These characteristics must be considered in relation to the type of liability and damages issues raised by the class members' claims against the defendants in the putative class action and the manner in which they are addressed, if at all, in the alternative proceeding. The court must then compare these characteristics to those of a class proceeding through the lens of the goals of the CPA: judicial economy, access to justice and behaviour modification. (Footnotes omitted) As noted in Fischer, at para. 46, not all of these characteristics will necessarily be relevant in a given case.

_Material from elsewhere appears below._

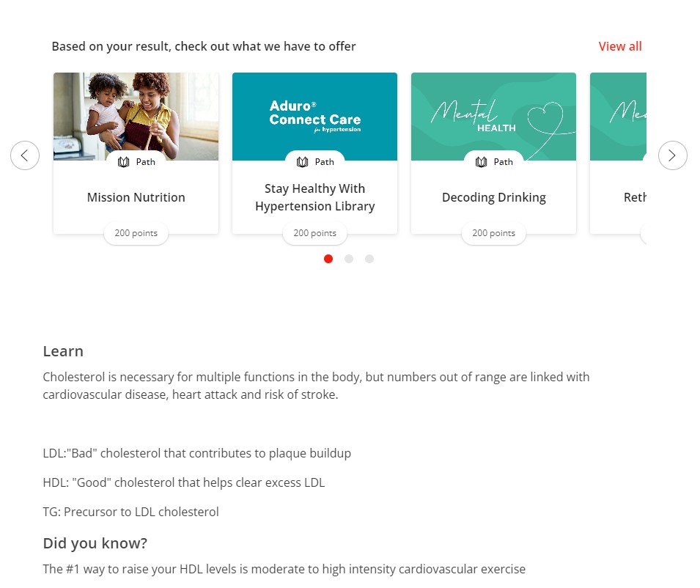Open the Decoding Drinking path title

[165] Relevant to the comparative analysis required in this case are the following two characteristics of Part III proceedings: (i) the scope and nature of the alternative forum's jurisdiction and remedial powers; and (ii) the accessibility of the alternative proceeding. Comparing these characteristics of Part III proceedings with those of a class proceeding supports the conclusion of the courts below that the class proceeding is the preferable procedure for resolving the class members' claims. I note that I agree in substance with the preferability analysis of Lax J. in Fresco, at paras. 95-98, some of which the motion judge relied on in this case. While Lax J. did not have the benefit of Fischer, the crux of her approach is consistent with a focus on the two identified factors from Fischer.

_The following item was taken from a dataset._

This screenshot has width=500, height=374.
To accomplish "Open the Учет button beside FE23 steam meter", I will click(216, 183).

(i) The scope and nature of the alternative forum's jurisdiction and remedial powers
[166] The appellant's arguments for preferring Part III proceedings over a class proceeding once again fundamentally misstate the nature of the claims asserted on behalf of the class members. These claims are framed in breach of contract, breach of a duty of good faith, negligence and unjust enrichment -- causes of action over which the administrative actors under the Code have no jurisdiction: see Lax J.'s decision in Fresco, at para. 98. Inspectors and referees appointed under the Code have no jurisdiction to investigate a claim that an employer's company-wide overtime policy breaches the terms of its employees' employment contracts. Nor do they have jurisdiction to determine if an employer has been unjustly enriched by a failure to comply with its duties to pay overtime on a company-wide [page392] basis. Moreover, the pleadings seek declaratory and injunctive forms of relief and punitive damages that inspectors and referees lack jurisdiction to grant.
[167] Given the type of liability and damages issues raised by the class members' claims, the limitations on the jurisdiction and remedial authority of inspectors and referees under the Code would thwart rather than fulfill the central CPA goal of promoting access to justice.
(ii) The accessibility of the alternative proceeding
[168] The courts below accepted that class members may be reluctant to bring forward individual claims for uncompensated overtime using Part III proceedings due to fear of affecting their employment status and advancement: see the motion judge's reasons, at paras. 161-62, and the Divisional Court's reasons, at paras. 135 and 137. The motion judge in Fresco, at paras. 97-98, referenced a report by Professor Harry Arthurs, Fairness at Work: Federal Labour Standards for the 21st Century (Ottawa: Human Resources and Skills Development Canada, 2006) (the "Arthurs Report"), as did both courts below in this case by reference to the Fresco decision. The Arthurs Report, at pp. 191-92, reveals that only a very small fraction of federally regulated employees (0.36 per cent) advance complaints against their employers through Part III proceedings and some 92 per cent of such complaints are against former employers.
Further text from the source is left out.